### GOAL OF THE EXERCISE:
Entries follow. Give back exactly the lines starting at the one containing "The height and width of the screenshot is (846, 1508)." and ending at the one containing "Open the 会場", and no other lines.

PROVIDED RECORDS section start

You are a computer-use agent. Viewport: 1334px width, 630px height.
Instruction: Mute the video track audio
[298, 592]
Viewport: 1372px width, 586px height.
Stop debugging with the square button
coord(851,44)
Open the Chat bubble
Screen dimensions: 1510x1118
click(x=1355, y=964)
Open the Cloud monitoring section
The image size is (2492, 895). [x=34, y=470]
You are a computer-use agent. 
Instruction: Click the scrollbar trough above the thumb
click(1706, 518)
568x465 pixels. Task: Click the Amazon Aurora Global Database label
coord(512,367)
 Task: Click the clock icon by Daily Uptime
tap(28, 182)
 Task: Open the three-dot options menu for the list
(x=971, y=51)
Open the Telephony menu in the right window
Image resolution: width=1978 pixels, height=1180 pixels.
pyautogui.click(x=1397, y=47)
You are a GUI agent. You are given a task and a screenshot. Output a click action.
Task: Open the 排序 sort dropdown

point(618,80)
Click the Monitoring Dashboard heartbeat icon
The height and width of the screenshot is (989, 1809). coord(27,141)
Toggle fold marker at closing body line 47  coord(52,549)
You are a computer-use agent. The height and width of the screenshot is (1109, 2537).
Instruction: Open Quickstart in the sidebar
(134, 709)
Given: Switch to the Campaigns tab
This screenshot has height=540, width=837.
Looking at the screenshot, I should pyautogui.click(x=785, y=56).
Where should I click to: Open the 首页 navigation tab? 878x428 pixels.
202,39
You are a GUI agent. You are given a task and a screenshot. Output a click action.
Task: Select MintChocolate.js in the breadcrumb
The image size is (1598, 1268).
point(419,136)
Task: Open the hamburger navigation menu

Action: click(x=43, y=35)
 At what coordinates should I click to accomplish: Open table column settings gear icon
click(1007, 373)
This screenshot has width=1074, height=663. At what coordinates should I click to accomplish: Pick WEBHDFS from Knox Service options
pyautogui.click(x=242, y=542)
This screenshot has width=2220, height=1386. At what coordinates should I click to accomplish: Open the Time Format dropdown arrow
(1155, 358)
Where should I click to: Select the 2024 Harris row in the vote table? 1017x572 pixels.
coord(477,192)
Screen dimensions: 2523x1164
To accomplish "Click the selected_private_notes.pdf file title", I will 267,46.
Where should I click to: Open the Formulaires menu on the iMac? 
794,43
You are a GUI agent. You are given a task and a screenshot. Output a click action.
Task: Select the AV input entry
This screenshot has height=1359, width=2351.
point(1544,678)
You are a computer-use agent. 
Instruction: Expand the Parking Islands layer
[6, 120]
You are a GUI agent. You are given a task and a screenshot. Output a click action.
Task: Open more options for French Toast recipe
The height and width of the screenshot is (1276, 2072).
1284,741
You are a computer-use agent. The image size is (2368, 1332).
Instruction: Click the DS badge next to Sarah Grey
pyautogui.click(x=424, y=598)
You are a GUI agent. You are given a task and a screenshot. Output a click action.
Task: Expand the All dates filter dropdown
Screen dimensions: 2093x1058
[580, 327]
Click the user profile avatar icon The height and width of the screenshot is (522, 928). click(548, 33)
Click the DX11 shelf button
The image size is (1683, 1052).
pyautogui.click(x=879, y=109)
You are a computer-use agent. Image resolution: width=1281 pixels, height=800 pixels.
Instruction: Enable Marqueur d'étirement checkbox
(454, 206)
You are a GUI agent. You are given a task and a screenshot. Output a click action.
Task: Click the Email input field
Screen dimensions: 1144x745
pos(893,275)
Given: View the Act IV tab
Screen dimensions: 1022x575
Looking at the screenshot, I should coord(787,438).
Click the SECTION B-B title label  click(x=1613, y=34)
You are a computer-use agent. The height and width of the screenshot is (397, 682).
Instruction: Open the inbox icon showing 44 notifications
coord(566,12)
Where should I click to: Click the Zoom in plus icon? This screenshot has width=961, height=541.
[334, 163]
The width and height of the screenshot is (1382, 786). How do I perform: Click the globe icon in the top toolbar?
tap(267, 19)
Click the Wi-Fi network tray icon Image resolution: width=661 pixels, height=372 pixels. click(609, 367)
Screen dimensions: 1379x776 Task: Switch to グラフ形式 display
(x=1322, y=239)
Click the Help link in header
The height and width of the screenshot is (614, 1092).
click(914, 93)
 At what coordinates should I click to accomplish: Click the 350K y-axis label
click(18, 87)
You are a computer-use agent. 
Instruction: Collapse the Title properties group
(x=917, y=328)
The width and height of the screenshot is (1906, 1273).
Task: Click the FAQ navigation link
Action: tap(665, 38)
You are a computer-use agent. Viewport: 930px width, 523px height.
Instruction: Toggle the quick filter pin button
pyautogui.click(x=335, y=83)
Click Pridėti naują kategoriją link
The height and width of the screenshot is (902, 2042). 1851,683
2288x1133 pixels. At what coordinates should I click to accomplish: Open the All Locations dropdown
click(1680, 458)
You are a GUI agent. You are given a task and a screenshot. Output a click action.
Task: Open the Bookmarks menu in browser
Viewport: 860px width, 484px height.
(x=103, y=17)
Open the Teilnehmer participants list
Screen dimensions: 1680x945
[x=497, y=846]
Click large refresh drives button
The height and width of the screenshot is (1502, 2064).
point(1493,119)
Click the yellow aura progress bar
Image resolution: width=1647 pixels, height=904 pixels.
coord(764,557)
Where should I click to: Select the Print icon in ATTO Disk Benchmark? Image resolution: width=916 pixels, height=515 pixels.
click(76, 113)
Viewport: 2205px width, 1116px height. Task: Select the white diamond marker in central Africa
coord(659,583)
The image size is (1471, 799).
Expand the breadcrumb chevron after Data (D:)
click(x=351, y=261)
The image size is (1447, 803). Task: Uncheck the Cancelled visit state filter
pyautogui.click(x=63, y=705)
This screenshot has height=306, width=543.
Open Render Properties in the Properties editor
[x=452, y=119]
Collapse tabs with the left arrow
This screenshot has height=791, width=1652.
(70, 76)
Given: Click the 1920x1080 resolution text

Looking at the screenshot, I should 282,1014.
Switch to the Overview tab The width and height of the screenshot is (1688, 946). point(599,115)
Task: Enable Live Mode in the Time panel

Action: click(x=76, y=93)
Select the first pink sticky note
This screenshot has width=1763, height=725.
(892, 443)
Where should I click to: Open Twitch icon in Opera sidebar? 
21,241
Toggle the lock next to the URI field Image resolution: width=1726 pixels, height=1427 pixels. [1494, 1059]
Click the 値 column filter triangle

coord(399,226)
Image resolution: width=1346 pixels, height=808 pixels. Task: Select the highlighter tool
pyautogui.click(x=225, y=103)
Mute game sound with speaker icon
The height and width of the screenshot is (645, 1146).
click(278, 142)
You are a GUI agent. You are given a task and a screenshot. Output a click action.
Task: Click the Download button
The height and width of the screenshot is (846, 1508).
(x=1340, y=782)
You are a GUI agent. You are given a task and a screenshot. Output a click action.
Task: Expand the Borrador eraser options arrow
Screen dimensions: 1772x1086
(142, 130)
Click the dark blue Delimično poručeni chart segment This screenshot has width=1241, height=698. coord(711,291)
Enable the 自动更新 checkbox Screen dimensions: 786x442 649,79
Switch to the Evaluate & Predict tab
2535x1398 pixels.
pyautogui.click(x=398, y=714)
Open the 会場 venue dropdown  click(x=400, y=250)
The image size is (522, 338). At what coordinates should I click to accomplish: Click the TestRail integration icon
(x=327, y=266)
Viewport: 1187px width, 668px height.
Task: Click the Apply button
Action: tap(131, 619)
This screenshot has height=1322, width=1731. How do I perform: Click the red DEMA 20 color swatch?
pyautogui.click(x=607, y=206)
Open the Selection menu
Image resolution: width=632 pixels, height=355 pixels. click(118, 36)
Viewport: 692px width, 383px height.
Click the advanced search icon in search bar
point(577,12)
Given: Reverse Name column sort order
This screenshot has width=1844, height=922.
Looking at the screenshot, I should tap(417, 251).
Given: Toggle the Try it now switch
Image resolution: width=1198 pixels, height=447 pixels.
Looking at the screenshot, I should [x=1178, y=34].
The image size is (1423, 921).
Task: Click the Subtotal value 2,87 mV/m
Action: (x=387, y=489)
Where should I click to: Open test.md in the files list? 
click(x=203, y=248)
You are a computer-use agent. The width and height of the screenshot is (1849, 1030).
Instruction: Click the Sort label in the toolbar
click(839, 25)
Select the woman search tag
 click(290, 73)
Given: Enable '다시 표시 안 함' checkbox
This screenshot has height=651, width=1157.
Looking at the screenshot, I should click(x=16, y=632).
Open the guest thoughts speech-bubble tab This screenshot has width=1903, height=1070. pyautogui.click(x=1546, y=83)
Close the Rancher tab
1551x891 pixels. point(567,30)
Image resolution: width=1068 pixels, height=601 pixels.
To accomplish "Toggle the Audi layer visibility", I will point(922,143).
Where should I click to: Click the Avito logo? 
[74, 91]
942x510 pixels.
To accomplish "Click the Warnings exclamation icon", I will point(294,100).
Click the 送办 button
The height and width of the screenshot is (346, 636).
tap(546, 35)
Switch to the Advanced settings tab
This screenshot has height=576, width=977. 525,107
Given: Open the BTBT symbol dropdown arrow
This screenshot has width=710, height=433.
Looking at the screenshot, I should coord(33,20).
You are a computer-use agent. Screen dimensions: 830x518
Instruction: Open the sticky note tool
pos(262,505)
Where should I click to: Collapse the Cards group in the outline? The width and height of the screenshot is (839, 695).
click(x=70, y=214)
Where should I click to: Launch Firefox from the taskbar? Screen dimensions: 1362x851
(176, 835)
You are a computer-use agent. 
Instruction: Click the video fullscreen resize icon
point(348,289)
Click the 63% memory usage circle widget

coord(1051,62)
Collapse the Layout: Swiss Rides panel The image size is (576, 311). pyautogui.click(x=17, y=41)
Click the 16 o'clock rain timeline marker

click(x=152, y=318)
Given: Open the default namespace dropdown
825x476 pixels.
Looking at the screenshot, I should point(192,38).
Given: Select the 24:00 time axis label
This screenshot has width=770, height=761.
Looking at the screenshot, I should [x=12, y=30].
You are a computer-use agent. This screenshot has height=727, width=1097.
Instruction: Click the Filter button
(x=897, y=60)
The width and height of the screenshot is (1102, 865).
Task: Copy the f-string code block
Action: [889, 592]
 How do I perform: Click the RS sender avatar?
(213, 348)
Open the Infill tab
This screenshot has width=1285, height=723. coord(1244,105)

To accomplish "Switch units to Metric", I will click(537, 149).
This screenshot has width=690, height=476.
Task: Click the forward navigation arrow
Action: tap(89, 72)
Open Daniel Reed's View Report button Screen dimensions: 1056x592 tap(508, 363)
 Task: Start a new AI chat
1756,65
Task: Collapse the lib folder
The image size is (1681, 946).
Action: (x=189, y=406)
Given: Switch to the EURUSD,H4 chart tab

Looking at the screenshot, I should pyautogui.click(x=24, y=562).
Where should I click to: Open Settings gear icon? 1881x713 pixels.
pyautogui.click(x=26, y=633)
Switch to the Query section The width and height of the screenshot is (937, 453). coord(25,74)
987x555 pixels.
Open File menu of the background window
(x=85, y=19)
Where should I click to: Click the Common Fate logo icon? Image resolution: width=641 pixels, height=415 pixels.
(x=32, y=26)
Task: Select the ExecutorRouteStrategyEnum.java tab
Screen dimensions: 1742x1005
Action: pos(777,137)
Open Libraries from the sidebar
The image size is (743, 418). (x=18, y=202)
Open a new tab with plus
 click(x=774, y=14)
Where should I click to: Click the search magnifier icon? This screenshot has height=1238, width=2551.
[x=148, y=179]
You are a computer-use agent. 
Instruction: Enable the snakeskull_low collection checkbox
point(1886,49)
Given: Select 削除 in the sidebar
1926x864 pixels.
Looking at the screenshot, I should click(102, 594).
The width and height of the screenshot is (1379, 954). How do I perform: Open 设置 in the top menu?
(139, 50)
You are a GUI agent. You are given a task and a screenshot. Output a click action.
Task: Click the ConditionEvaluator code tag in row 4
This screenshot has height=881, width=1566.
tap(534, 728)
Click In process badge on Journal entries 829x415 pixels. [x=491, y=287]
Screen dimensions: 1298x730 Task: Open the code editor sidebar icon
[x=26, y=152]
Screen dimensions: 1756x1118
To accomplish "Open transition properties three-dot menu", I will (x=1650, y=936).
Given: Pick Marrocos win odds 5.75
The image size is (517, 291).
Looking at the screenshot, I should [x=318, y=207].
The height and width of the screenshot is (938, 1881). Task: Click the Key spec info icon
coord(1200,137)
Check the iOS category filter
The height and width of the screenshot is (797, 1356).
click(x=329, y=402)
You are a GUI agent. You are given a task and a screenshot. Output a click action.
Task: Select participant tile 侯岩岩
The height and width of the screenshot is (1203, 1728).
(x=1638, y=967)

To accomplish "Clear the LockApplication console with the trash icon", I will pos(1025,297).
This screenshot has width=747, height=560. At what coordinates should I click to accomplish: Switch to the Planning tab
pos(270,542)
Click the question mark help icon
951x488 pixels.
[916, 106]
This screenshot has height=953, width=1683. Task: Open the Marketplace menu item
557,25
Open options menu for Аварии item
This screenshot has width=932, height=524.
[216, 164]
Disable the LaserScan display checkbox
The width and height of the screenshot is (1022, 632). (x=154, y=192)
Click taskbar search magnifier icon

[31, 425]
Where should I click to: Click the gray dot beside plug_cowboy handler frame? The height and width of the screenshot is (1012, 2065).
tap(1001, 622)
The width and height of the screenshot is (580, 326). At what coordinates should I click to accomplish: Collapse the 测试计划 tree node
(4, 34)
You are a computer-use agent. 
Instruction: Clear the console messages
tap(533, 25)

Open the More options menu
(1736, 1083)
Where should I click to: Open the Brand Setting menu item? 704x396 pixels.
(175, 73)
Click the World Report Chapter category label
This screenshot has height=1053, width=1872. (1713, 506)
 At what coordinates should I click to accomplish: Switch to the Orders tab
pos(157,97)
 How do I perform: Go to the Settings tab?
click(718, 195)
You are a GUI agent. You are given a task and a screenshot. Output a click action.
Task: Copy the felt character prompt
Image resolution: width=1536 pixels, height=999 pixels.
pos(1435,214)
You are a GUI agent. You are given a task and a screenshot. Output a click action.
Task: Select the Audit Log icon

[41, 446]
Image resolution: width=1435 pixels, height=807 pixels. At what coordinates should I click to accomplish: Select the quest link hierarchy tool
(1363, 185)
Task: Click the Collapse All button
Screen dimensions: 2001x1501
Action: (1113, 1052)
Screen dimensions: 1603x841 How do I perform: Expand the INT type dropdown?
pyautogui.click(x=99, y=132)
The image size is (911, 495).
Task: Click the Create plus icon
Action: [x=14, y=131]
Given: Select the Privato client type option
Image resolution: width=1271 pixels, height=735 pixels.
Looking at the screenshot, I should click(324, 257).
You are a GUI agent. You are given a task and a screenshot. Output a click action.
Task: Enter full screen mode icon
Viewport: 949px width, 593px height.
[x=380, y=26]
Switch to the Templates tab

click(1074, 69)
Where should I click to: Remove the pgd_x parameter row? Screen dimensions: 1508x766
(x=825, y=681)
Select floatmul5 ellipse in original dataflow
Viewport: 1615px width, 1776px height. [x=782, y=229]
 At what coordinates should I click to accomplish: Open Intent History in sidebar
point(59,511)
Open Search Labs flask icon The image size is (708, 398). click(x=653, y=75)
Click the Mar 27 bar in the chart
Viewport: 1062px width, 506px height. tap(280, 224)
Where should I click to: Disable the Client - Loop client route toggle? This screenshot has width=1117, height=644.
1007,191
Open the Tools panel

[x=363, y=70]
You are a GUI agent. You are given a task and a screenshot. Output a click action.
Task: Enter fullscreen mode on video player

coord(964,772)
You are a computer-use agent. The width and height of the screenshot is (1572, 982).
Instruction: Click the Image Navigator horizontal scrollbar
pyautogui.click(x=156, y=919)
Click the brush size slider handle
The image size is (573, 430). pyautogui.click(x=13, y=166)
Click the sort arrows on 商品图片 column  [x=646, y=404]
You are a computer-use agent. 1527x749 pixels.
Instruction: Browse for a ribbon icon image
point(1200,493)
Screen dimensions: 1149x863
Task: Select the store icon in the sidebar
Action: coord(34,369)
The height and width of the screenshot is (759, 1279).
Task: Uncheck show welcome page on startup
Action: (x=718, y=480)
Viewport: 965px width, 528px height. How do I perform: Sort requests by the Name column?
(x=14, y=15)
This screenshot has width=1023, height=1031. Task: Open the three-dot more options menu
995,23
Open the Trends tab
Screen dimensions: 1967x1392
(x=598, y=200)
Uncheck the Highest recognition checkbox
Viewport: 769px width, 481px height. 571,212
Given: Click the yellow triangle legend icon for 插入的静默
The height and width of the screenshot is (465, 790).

PROVIDED RECORDS section end

### EXERCISE SOLUTION:
The height and width of the screenshot is (846, 1508).
(x=1340, y=782)
You are a GUI agent. You are given a task and a screenshot. Output a click action.
Task: Expand the Borrador eraser options arrow
Screen dimensions: 1772x1086
(142, 130)
Click the dark blue Delimično poručeni chart segment This screenshot has width=1241, height=698. coord(711,291)
Enable the 自动更新 checkbox Screen dimensions: 786x442 649,79
Switch to the Evaluate & Predict tab
2535x1398 pixels.
pyautogui.click(x=398, y=714)
Open the 会場 venue dropdown  click(x=400, y=250)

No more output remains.